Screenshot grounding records
=== Begin Enclosure ===
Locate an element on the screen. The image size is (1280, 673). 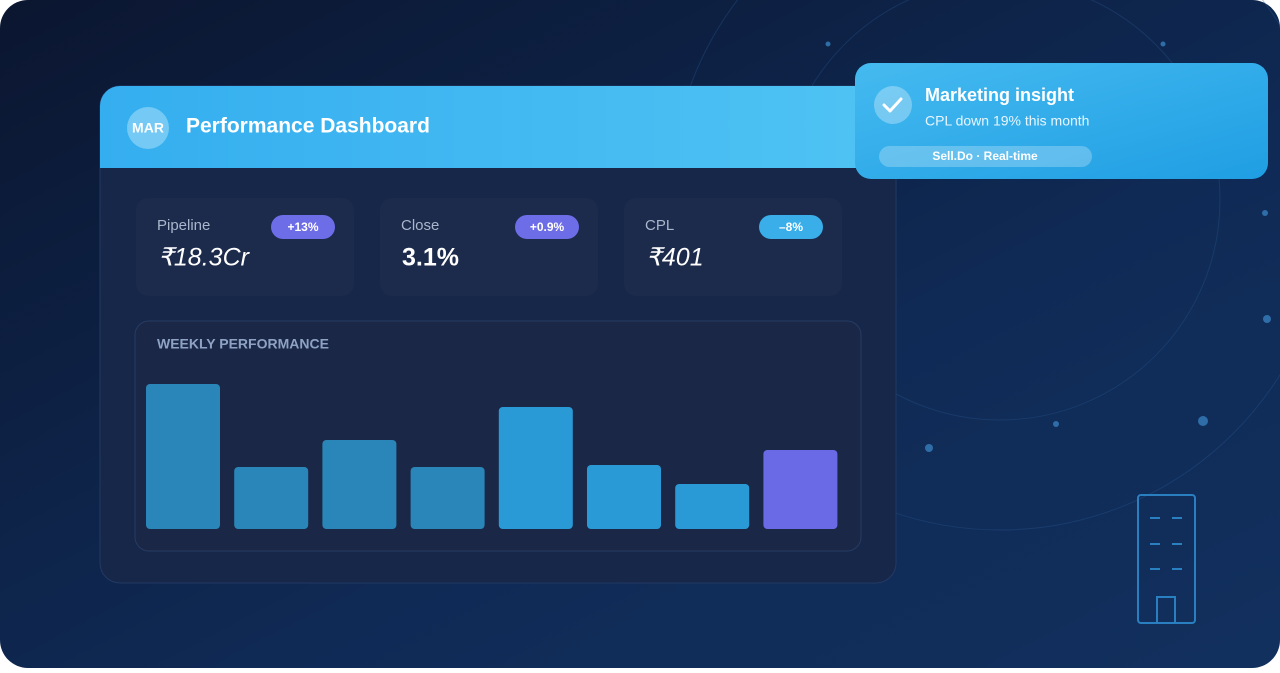
notification-message: CPL down 19% this month is located at coordinates (1007, 121).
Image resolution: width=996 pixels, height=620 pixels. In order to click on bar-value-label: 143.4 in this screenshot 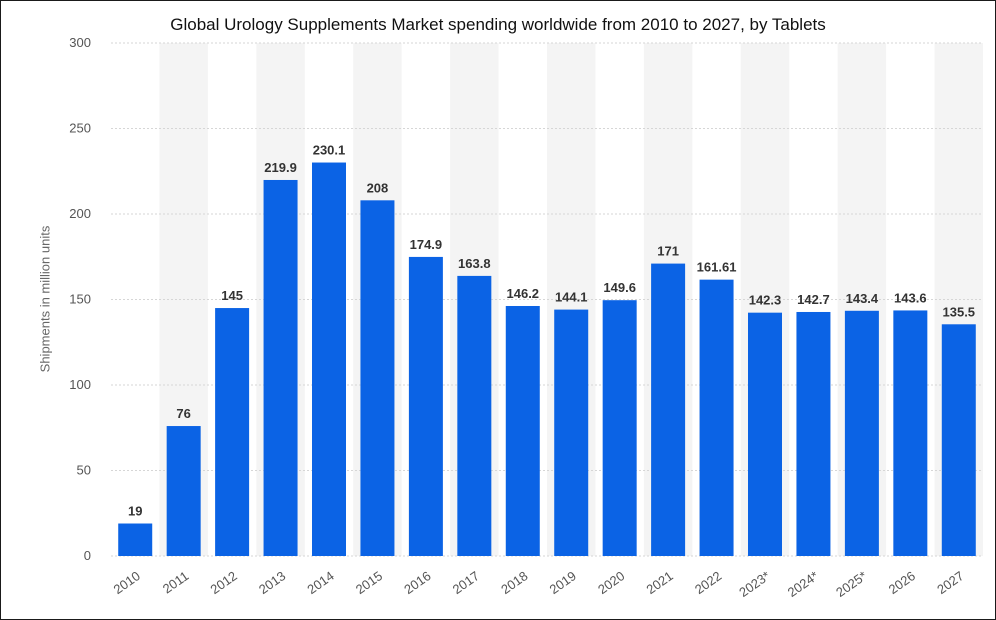, I will do `click(862, 298)`.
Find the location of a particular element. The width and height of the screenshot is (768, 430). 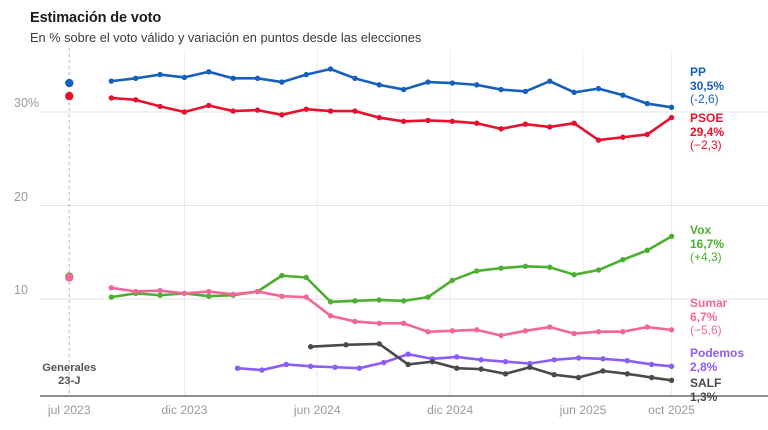

series-label-diff: (-2,6) is located at coordinates (704, 99).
=== End Enclosure ===
*TO DO*
Set down the records above exactly, from the start of the records up to and including the line that contains "notification-message: CPL down". Leave the pictures out of your answer.

*EXERCISE ANSWER*
Locate an element on the screen. The image size is (1280, 673). 
notification-message: CPL down 19% this month is located at coordinates (1007, 121).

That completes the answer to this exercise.